Musician, teacher and activist;

Born: October 21, 1943; Died: August 25, 2012.

 

George Gallacher, who has died aged 68 from heart failure, was known best as vocalist of The Poets, the first Scottish group to make it into the Top 20.

Sharing management with The Rolling Stones, The Poets hit the charts in October 1964 with Now We're Thru, which introduced the band's unique sound, a chiming, mournful mix of 12-string guitars and plaintive vocals. Great things were expected, most of all in Glasgow, where the band's residency at the Flamingo Ballroom had built it a fanatical following. Despite a string of singles considered now as Mod and psychedelic classics, that promise was to wither on the vine, a victim of pop fashion and the band's inability to temper its instinctive Glaswegian stridency.

But the decline did not trouble Gallacher, pictured far right. A transfixing blues vocalist of the highest order, he had never found pop particularly to his taste, preferring the raw authenticity of Howlin' Wolf and John Lee Hooker. This love of the music of the downtrodden and the disenfranchised remained – alongside his family, his politics and Partick Thistle – at the heart of a life that was singularly selfless and principled.

He was raised in Dennistoun, just as American popular music was reaching its zenith. But other influences were equally powerful: an inherited regard for the principles of socialism and a love of football. Prodigiously gifted, he signed on as a youth player for Leicester City, aged 17. The solidarity of schoolmates won out and he became vocalist of a beat group, formed with his friends Hume Paton, Tony Myles, John Dawson and Alan Weir. They named themselves The Poets and – in an era when groups embraced gimmicks – created an appropriate look; vaguely Edwardian, with matching velvet jackets and tight trousers, and ruffled shirts intended to evoke Burns.

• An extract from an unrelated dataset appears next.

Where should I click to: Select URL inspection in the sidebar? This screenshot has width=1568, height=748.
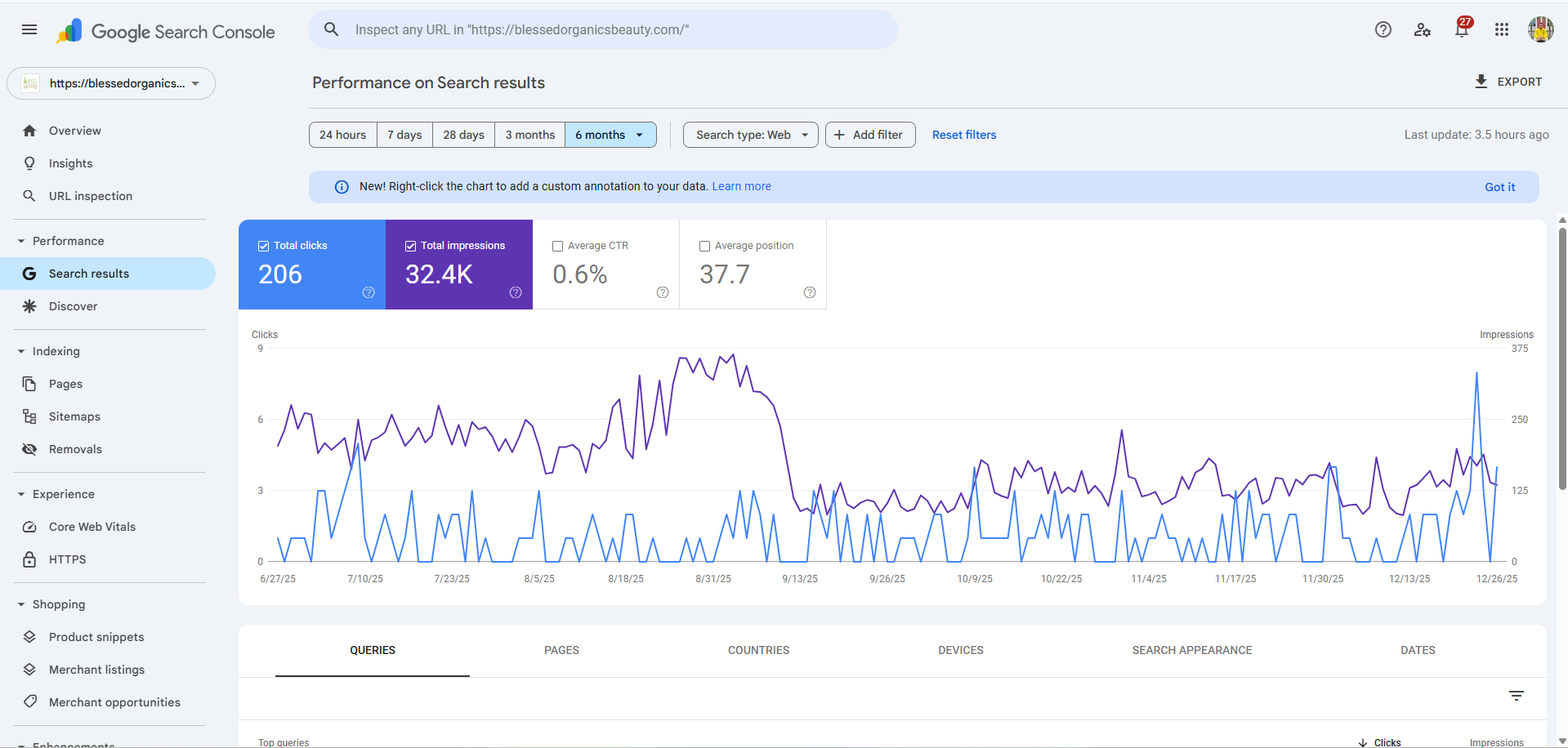pyautogui.click(x=89, y=195)
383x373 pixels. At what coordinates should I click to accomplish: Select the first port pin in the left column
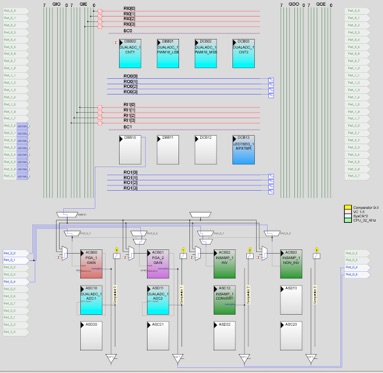point(15,11)
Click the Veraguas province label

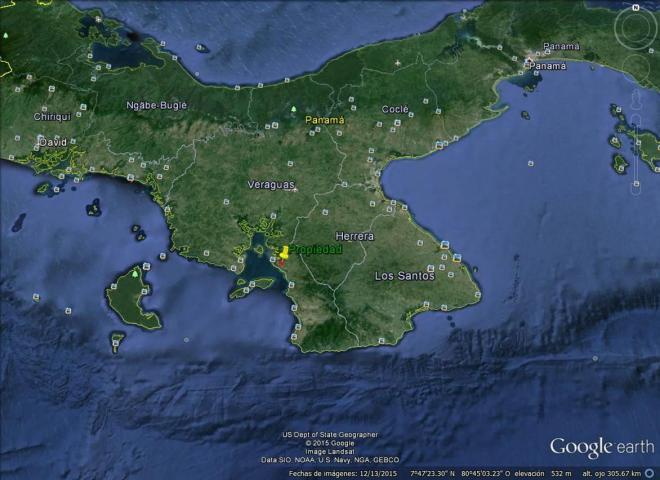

The band were sporting this costume when, in 1964, they appeared in Beat News, a publication covering the Scottish music scene. It caught the eye of Andrew Loog Oldham, the mercurial manager of The Rolling Stones, who was passing through Edinburgh Airport on his way to get married in Gretna. He saw the magazine, secured the singer's address and made for Glasgow, where Gallacher lived. "It was a Sunday morning," Gallacher would recount: "I was still in bed and my mother came in and said, 'George, were you expecting the manager of The Rolling Stones?'"

Despite a session teaching songwriting to Keith Richards, Gallacher was too wary and conscientious to feel comfortable amid the hothouse flowers of swinging London. Estrangement deepened when Oldham withdrew from band management. The disheartened Poets regrouped but without Gallacher, who would marry Anne in 1967 and take up employment as a turner at Macdonald Pneumatic Tools in East Kilbride. Ironically, he was to work alongside the father of Jack Bruce, former Cream bassist.

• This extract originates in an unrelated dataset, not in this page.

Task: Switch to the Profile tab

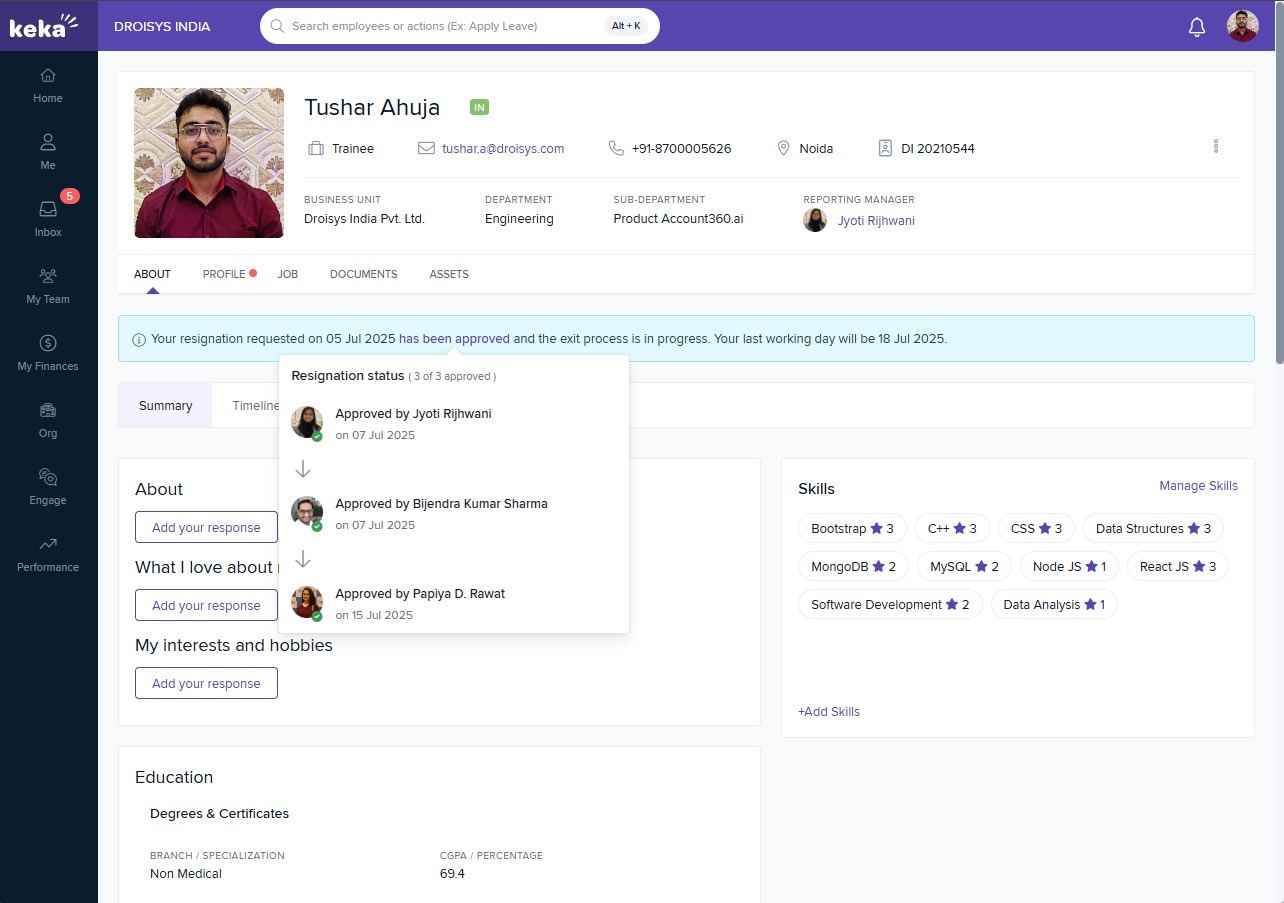Action: pyautogui.click(x=224, y=274)
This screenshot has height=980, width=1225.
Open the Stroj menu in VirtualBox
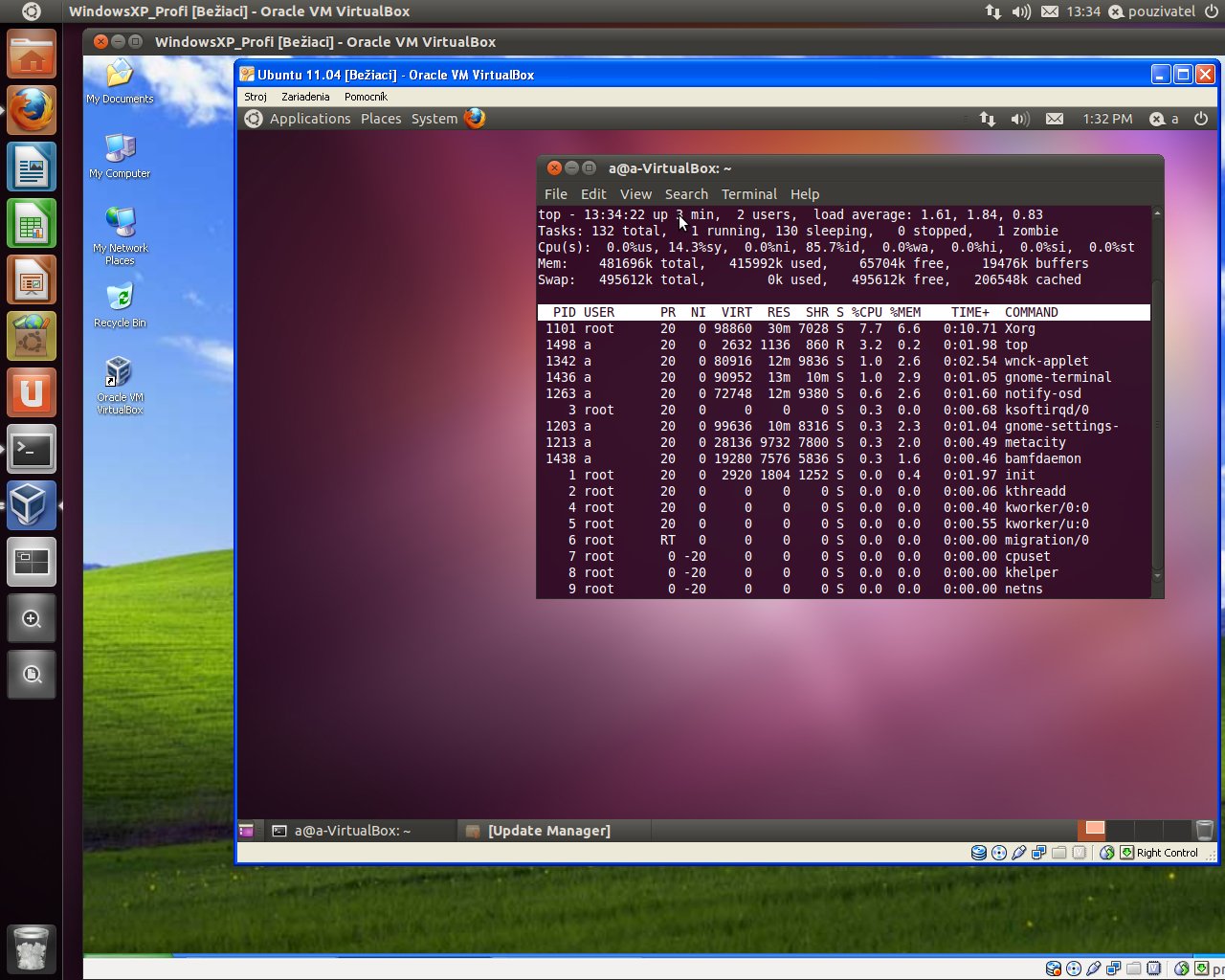tap(256, 97)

Football and socialism returned to him. At the plant he became a shop steward for Militant and threw himself into the junior game, turning out for Maryhill, Pollok and Saltcoats Victoria. Again, his skills were sufficient to earn him an appraisal from Jock Stein but, in his late 20s, age worked against him. With Fraser Watson, his brother-in-law and beat group contemporary, Gallacher went on to form The Dead Loss Band, whose heavier rock sound framed lyrics exploring the politics of the far left. For fun the pair played in The Dansettes, The Blues Poets and The Nearly Men, a soubriquet that emphasised Gallacher's wry attitude to his brush with pop stardom.

"I felt like I was almost married to the guy," says Fraser Watson. "People thought George was a bit of a tough cookie. It's true he never suffered fools gladly. But he had a really soft centre. He wanted to find out if you meant what you said."

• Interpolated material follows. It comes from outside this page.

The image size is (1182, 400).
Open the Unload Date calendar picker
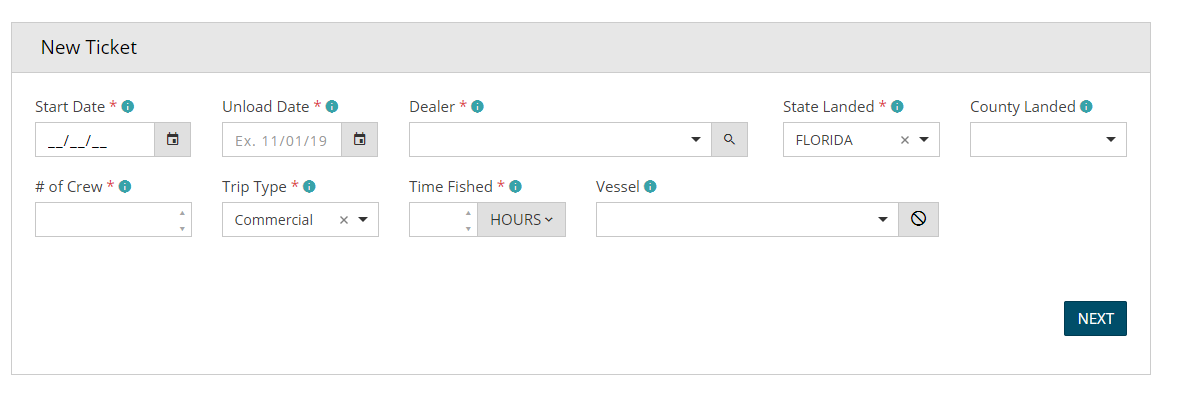359,140
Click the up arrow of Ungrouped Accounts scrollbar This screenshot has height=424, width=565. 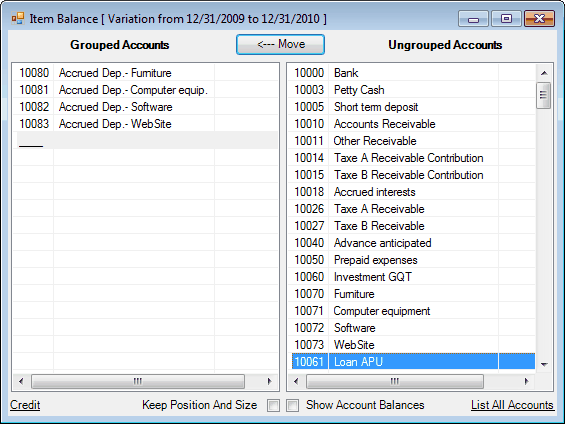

Gallacher was obliged to rethink his life a second time when in 1980 he was made redundant. He opted for teaching, completing an English and philosophy degree at the University of Strathclyde, and teacher training in five years. Qualifying at the age of 49, he worked at Hyndland and Hillhead secondaries. He cherished his time at St Roch's in Townhead, where he was at the centre of a unit dedicated to teaching asylum seekers, many of whom remained his firm friends.

As they had done for four decades, Gallacher and Watson continued to play around the city, with their superior interpretations of the work of Bob Dylan, Bob Marley and Van Morrison. The Poets attempted a brief reunion last year, playing in Glasgow and London, though, typically principled, Gallacher felt uneasy singing about teenage love as he neared his 70s.

Their handful of shows were triumphant and some small compensation for the misfires of the 1960s. A life-long Old Firm refusenik, Gallacher was a passionate Parick Thistle supporter. Happily, on Saturday, he saw his team go to the top of the SFL, before suffering heart failure on his journey home: "My dad was many things," says his son Fraser, "but above all he was a humanitarian, a mentor and someone who was tirelessly decent."

He is survived by his wife Anne and sons Craig and Fraser. The funeral is at 10am on Saturday at Linn Crematorium, Glasgow.